Despite restrictions, diktats and threats, Afghan women journalists continue to work. Guest Post contribution by Afghan journalist A Khan A
With the Taliban in power in Afghanistan since August 2021, the media has been hit hardest, and a new and painful chapter has begun for women journalists in particular. However, despite severe pressure and physical security concerns, we continue to work. Every journalist is fighting their own brave battle.
My family members tell me to keep my identity a secret and not reveal that I am a reporter. They’ve even stopped me from using social media because they’re worried and don’t want me to be harmed by the Taliban. I am very careful while leaving the house and try to travel with a mahram (male member of the family one is not permitted to marry) because being without one attracts the attention of the Taliban.

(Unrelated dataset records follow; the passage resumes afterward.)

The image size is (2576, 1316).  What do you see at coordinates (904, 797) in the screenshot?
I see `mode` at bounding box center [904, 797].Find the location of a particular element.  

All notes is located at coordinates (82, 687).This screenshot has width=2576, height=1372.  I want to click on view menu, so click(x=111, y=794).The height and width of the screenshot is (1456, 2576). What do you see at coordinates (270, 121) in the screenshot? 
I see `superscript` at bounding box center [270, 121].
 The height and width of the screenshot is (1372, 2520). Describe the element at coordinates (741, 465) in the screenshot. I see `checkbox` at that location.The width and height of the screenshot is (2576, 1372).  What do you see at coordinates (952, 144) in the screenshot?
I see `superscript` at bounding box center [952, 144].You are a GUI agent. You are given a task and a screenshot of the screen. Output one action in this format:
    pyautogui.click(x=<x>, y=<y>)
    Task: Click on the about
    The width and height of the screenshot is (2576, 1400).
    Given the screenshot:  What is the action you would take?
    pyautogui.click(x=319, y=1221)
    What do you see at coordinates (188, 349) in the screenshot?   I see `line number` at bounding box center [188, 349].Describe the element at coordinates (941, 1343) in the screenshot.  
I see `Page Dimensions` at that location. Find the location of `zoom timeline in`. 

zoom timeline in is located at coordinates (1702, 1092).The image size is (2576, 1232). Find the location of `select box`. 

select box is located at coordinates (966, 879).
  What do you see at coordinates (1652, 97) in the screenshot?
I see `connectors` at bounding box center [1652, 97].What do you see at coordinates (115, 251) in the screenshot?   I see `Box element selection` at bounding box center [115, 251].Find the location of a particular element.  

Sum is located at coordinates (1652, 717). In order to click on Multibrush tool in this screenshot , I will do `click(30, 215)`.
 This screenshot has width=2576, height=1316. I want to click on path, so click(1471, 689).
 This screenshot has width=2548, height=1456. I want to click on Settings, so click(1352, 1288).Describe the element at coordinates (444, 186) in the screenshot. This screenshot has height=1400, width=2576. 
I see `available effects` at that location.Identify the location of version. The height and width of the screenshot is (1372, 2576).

When the Taliban searched my house, I hid my work documents and appreciation letters because some of the documents displayed the American flag.
Restrictions on women have been rolled out step-by-step — first by closing schools to teenage girls and then segregating boys and girls in universities. It was Initially ordered that the hair of female journalists be covered, citing the Islamic hijab. But more recently, in May 2022, female journalists have been told to cover their faces while making an appearance on screen.
When I first saw the veiled faces on TV, I was so emotional that I even cried. The future of female journalists is unknown. I fear the day when the Taliban will also ban the voices of female journalists on TV and radio.
Media channels have been ordered to reduce the number of female journalists, who are already an endangered species. Several women have since lost their jobs. Women and men in media now sit separated in their workplaces.
A journalist who did not want to be named, said that given the current situation, the day may not be far when the Taliban bans female journalists from working in the media.
“Every morning when I wake up, I’m worried that today might be the last day of my work in office, and then Taliban won’t even allow me to work,” she said. “When female anchors in the media cover their faces on TV screen, most media outlets lose their viewers; some media outlets lose their financial backers. I’m concerned not only for myself but also for other female journalists. They will lose jobs due to financial problems. Many media outlets are currently facing severe financial crisis,” she added.
Some female journalists say that the Taliban have asked for their hand in marriage. The irony being that they have expressed their desire to marry unveiled women. For the sake of personal safety, I do not share my views on the day to day orders of the Taliban.
Meanwhile, an anchor for a TV entertainment show, who did not want to be named, said that in the past she would invite singers, artists and actors to the show. But now they cannot even play music in the background.
Access to information is limited and Taliban officials are reluctant to be interviewed. They have denied any wrongdoing, saying ”we want female journalists to work within the Islamic hijab and sharia; we are committed to freedom of expression.”
But this is far from the reality of Afghan female journalists.
It is heartening that support for female journalists has also been undisguised. At TOLOnews, Afghanistan’s first 24/7 news channel that won the Special Award at the One World Media Awards 2022, male colleagues covered their faces in solidarity with their female colleagues. Such acts of solidarity keep us going.